Why it matters: Mary McLeod Bethune is the first Black American to have a state statue in the hall. She replaces Edmund Kirby Smith, who was among the last to surrender at the end of the Civil War in 1865.
The big picture: Bethune was an adviser to President Franklin D. Roosevelt and an advocate for Black Americans from the schoolhouse to the White House.
- She founded a university that became Bethune-Cookman University, a historically Black university in Daytona Beach, Florida.
What they're saying: House Speaker Nancy Pelosi during the unveiling ceremony called the replacement "trading a traitor for a civil rights hero."
- Rep. Frederica Wilson (D-Fla.) said at the event, "Today we are rewriting the history we want to share with our future generations. We are replacing a remnant of hatred and division with a symbol of hope and inspiration."
- Lawrence Drake II, the interim president of Bethune-Cookman University, said at the ceremony, "Our hearts are rejoicing today seeing our founder and namesake take her rightful place among the most distinguished Americans."

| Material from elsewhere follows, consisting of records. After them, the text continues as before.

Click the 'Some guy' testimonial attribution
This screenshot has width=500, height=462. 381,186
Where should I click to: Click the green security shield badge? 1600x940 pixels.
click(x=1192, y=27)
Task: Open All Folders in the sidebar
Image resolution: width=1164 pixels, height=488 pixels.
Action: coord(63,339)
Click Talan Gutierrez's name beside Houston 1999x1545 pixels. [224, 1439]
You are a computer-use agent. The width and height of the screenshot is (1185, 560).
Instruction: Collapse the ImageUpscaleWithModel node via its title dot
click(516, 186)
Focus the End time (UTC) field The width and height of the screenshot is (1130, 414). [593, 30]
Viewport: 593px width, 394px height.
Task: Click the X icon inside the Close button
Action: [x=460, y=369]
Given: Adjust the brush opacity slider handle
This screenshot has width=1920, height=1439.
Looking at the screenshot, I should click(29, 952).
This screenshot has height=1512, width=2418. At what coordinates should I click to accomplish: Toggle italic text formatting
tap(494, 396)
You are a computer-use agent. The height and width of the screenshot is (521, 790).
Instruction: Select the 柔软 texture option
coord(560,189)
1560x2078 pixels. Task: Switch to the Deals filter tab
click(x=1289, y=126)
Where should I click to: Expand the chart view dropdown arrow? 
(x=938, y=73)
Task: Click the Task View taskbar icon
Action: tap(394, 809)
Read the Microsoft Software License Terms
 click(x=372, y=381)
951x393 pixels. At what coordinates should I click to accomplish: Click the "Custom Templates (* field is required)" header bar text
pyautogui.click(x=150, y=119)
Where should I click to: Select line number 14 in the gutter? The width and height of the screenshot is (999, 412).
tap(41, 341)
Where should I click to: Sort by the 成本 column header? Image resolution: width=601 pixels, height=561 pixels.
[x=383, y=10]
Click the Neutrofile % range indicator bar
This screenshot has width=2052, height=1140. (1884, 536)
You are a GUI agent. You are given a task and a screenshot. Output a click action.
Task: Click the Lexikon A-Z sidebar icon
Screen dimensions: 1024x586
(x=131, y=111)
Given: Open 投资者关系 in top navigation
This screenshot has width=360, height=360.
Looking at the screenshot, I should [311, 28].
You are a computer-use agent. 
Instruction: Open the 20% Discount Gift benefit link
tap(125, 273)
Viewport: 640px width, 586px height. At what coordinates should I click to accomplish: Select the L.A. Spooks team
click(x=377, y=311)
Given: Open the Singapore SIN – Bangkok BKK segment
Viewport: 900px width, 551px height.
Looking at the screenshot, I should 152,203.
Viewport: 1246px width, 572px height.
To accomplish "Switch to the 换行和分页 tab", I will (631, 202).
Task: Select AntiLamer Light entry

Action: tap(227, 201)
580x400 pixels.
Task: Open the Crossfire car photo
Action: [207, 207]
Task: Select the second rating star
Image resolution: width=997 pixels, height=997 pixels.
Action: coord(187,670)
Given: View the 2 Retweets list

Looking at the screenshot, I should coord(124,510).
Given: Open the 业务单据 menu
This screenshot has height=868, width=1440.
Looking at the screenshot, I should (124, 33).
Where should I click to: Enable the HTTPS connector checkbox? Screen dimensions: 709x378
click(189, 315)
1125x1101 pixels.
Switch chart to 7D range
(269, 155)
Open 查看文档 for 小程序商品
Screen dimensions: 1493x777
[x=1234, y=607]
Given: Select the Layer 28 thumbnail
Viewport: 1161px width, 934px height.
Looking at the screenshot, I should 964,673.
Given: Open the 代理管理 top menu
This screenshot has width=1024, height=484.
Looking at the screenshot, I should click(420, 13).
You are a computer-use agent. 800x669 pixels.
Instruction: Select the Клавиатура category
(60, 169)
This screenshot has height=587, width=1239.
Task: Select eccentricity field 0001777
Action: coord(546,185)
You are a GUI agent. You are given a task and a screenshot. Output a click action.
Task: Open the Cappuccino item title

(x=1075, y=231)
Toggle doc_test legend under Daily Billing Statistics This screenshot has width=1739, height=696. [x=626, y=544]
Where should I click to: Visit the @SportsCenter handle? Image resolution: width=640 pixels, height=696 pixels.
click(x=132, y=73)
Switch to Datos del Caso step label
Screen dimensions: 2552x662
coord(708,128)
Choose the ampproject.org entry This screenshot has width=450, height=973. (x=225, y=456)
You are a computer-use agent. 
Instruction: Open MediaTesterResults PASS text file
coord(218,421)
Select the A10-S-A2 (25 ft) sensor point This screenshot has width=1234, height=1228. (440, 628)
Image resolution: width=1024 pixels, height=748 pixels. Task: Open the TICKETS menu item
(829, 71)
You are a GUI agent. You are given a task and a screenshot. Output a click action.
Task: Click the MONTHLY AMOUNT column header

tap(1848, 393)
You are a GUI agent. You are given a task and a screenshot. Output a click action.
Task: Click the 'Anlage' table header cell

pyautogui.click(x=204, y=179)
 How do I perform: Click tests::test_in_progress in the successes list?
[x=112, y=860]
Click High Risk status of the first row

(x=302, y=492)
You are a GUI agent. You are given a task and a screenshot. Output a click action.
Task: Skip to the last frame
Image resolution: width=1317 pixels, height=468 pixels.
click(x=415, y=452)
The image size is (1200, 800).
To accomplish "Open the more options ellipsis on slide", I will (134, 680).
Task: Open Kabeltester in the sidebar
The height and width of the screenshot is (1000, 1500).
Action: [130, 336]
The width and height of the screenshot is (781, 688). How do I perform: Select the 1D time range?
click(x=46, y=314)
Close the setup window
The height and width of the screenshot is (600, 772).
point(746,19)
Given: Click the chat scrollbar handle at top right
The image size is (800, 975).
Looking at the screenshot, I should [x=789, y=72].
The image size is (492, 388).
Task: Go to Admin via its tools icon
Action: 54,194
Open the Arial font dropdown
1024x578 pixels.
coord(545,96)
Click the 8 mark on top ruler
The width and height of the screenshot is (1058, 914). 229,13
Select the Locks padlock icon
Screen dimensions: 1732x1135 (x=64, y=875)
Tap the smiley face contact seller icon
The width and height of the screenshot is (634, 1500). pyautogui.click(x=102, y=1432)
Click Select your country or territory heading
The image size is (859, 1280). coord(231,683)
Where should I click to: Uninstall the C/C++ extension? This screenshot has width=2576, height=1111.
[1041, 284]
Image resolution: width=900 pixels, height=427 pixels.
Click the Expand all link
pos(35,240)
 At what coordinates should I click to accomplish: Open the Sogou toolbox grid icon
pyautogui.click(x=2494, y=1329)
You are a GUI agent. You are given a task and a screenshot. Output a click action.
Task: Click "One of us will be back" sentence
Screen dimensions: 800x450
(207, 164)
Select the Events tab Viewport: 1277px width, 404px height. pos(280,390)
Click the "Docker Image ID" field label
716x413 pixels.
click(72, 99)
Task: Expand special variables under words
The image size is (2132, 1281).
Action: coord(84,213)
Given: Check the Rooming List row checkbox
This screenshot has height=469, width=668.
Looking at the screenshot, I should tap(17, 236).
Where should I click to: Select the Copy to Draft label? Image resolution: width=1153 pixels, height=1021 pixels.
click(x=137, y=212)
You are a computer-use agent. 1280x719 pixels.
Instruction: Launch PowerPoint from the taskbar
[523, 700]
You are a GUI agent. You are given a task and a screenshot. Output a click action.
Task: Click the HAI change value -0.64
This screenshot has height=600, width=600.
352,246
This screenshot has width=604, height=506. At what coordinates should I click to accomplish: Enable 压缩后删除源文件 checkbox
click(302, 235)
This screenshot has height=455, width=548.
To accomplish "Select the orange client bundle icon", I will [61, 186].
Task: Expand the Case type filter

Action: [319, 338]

Meanwhile, Sen. Rick Scott (R-Fla.), who signed a bill in 2018 to commission the statue when he was Florida's governor, said in a statement that he hoped "that American families will learn from her legacy for decades to come."
Flashback: Last year, the House voted 285-120 to remove statues of Confederate generals from the Capitol.
- A Senate version of the bill was introduced last year but has not advanced.
- Overall, more than 70 Confederate statues were removed or renamed in 2021 after protests against police violence and racism put a renewed focus on the monuments.